AIM OF THE TASK: From the line containing "Edit the tags" through the last line of the records below, each line is to be repeated exactly; pictures are to be omitted.

☆ ☆ ☆ ☆ ☆

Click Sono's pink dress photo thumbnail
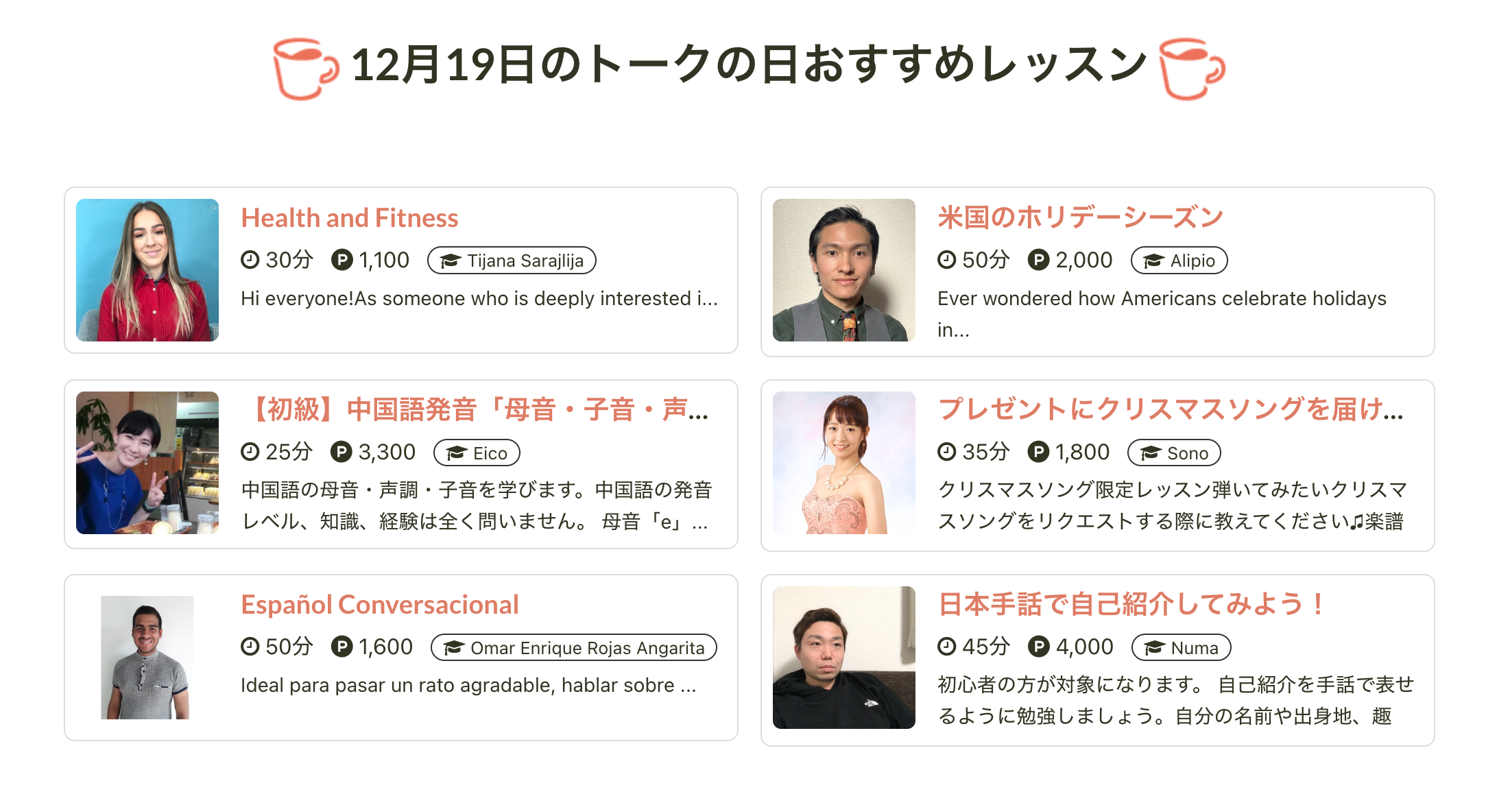The image size is (1510, 805). point(844,463)
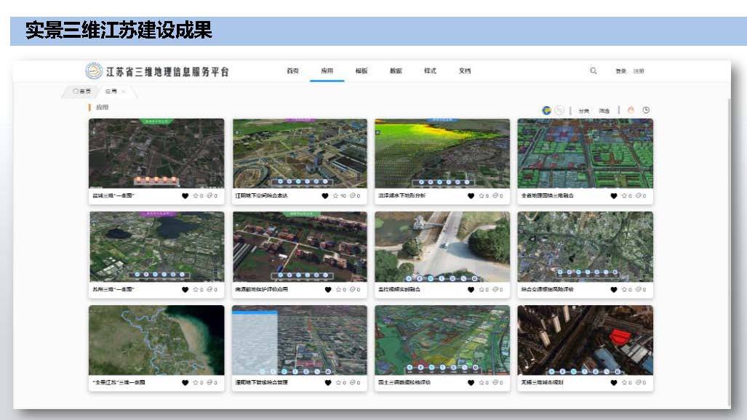Toggle heart on 无锡三维城市规划 card
The image size is (747, 420).
tap(614, 382)
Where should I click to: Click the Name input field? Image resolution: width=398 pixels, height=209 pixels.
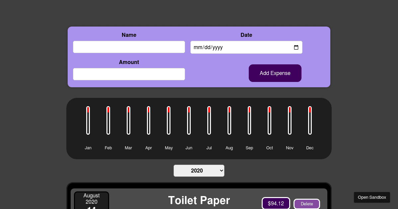click(x=129, y=47)
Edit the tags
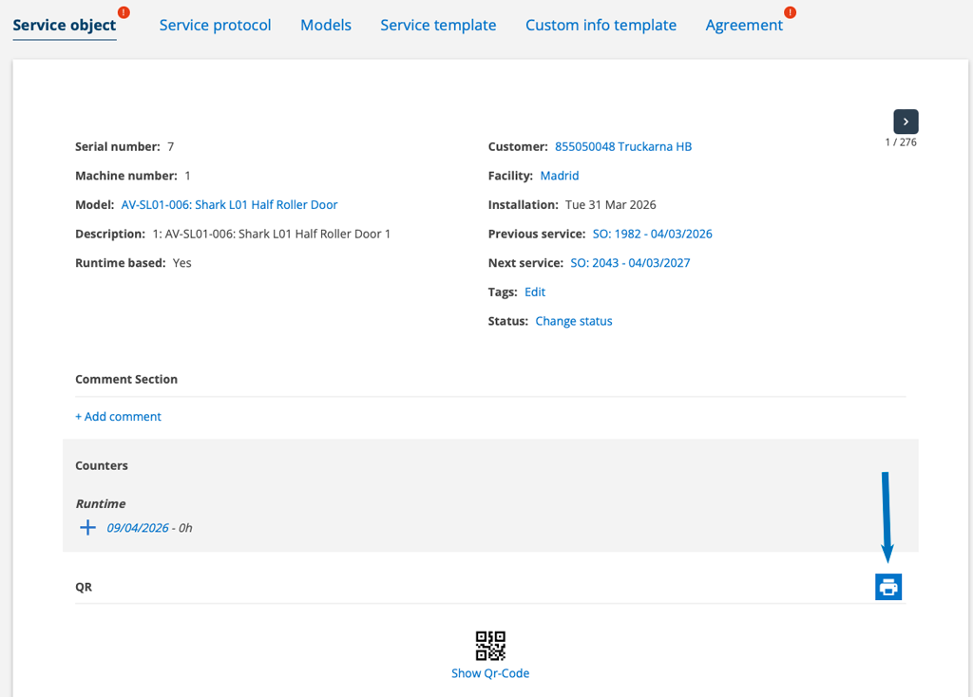This screenshot has height=697, width=973. 535,292
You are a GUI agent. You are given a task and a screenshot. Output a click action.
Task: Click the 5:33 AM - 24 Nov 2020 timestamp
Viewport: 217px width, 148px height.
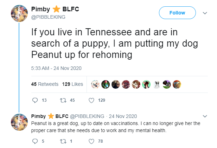coord(56,68)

☆ ☆ ☆ ☆ ☆

SOLVED PROBLEM:
Edit the tags
This screenshot has height=697, width=973. 535,292
You are a GUI agent. You are given a task and a screenshot. Output a click action.
Task: Click the 5:33 AM - 24 Nov 2020 timestamp
Viewport: 217px width, 148px height.
coord(56,68)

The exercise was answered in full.